Fluentd - logs everything from everywhere

Every component in your application landscape should log (part of) its activity for troubleshooting and security auditing purposes. This helps developers check debug logs when they are developing an application, or supports the security team to check for suspicious behavior. As the number of application components and underlying infrastructure grows, (centralized) log management becomes more essential to gather the required information to make sure everything runs smoothly. Fluentd is the Cloud Native Computing Foundation’s open-source log aggregator, solving your log management issues and giving you visibility into the insights the logs hold. Fluentd is maintained very well and it has a broad and active community. Last month, version 1.1.11 has been released.

DevOps and logging

A proper logging solution for your environment is important to operate your cloud-based business. A couple of reasons why log management is important and what you can do with your logs:

Process and aggregate the logs from a number of different components. This can be infrastructure resources, cloud-native services, containers, supporting services and more. A centralized solution is important as the number of unique services increases due to the adoption of container-based microservices.

Container logs

Collect CI/CD metrics to gain insights into the application development pipeline to capture failing pipeline jobs and capture the output of tests running at each deployment.
Collecting production metrics to capture technical errors and warnings. Logs also provide feedback about potential performance bottlenecks.
Logs provide insights into the way your customers use your applications, functionally. You get to know a lot about which feature is popular and what areas need improvements.
Audit trails should be logged and saved at a safe place to act as evidence when tracing back specific actions in the production environment.
Logs acts as input to monitor the health of your system.

DevOps is all about streamlining the efforts of Dev and Ops. Short feedback loops are important to continuous improvement. Logs help to achieve this goal.

What is Fluentd?

Fluentd is an open-source data collector that allows you to standardize the data collection. Treasure Data created Fluentd, maintains and sponsors the project, and offers a SaaS-based version for streamlined day-to-day operations.

Fluentd helps teams create a single, standardized practice for streaming and collecting logs across different applications, teams and infrastructure, so no-one has to re-invent the wheel.

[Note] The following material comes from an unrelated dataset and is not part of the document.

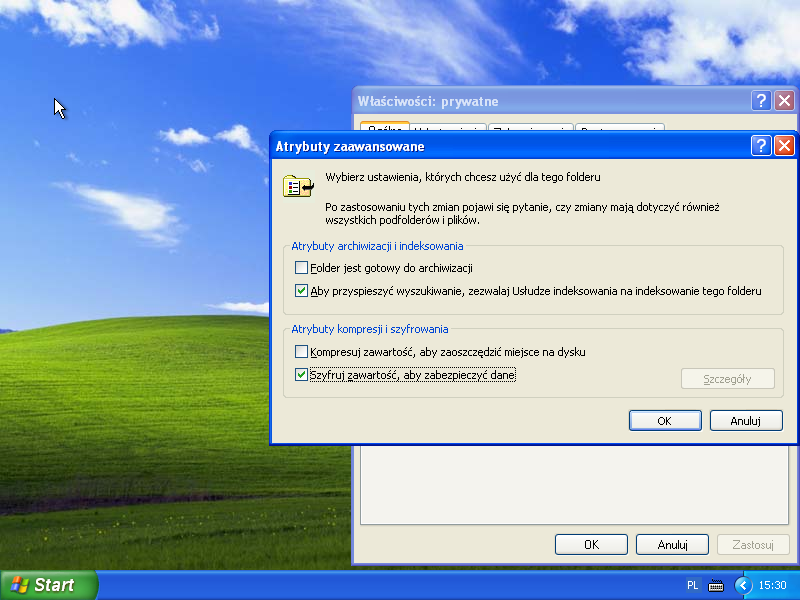This screenshot has width=800, height=600.
Task: Click the help question mark in Atrybuty zaawansowane
Action: click(761, 146)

Fluentd can be used to collect and unify different log streams and forward these to different (external) systems. It can filter and transform the log stream while ingesting and forwarding logs, for example, splitting logs from a single source and forwarding each to a different system.

Benefits

Fluentd treats logs in the standard JSON format instead of a custom format. The JSON format is easily readable by computers. A lot of developers are also familiar with it since a number of tools and programming languages use it to integrate with each other. That’s a good start.

Integrations

From an architecture perspective, Fluentd uses modular building blocks. A lot of them integrate perfectly well with a large number of external tools and systems. Just to name a few:

Gather access logs from Apache
Act as an application logger for back-ends and front-ends
Analyze log files using Hadoop or a database system like MySQL or MongoDB
Archive logs and send them to AWS S3
Collect system logs
Generates alerts for Nagios

Check out the plugins page for a full list of options and other integration points. Since there are so many plugins to handle these functions, the core of the Fluentd package remains small and relatively easy to use. It lowers the barrier for DevOps teams to integrate it with their applications and resource components so they can concentrate on their core duties, instead of creating these integrations themselves.

Centralized

Since Fluentd captures logs from across applications and infrastructure components and forwards it to a centralized location, you only have a single place to look for the logs. This makes analyzing logs significantly easier, as everything is in one place already, and allows for correlation of insights across different log sources more easily.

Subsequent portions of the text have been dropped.